Because of these issues preventing a clear presumption of email privacy, special laws usually regulate it.

Laws Around Email

In the United States, the Electronic Communications Privacy Act, and the Stored Communications Privacy Act within it, states that email messages are considered private correspondence for a period of 180 days if they are unopened. A full search warrant is necessary to read the message. After 180 days, or after the message has been opened, the messages are officially treated as data and can be obtained through much more simple court actions, such as a subpoena.

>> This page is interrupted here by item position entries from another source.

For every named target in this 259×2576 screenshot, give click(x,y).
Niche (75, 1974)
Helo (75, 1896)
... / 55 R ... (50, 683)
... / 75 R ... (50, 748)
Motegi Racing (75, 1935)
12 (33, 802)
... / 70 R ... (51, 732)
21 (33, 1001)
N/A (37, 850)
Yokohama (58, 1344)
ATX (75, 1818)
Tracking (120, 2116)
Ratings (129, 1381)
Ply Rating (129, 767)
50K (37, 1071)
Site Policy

Note that employers may monitor messages that go through their own networks, so emails sent for work and during work are not usually private. Privacy at work is a separate issue though, and if you’d like a closer look at that we have a separate article on the wonders of workplace privacy.

What It Means

To wrap this up, don’t have a lot of faith in the privacy of your email. After six months, it’s just considered text that they can ask your email provider for. While you don’t realistically need to fear a 1984 state at the moment, just note that your emails can last for a while, be accessed from multiple points and ultimately don’t offer a lot of protection in the long-term. There’s not a good case for a presumption of privacy, at least at this moment.

If you really want to keep things private, stick to methods that don’t leave as much of a paper trail. Like paper.


Please note that I am not a lawyer, nor do I claim to be. If you are in a legal dilemma, or plan on getting into one, please consult an appropriate professional.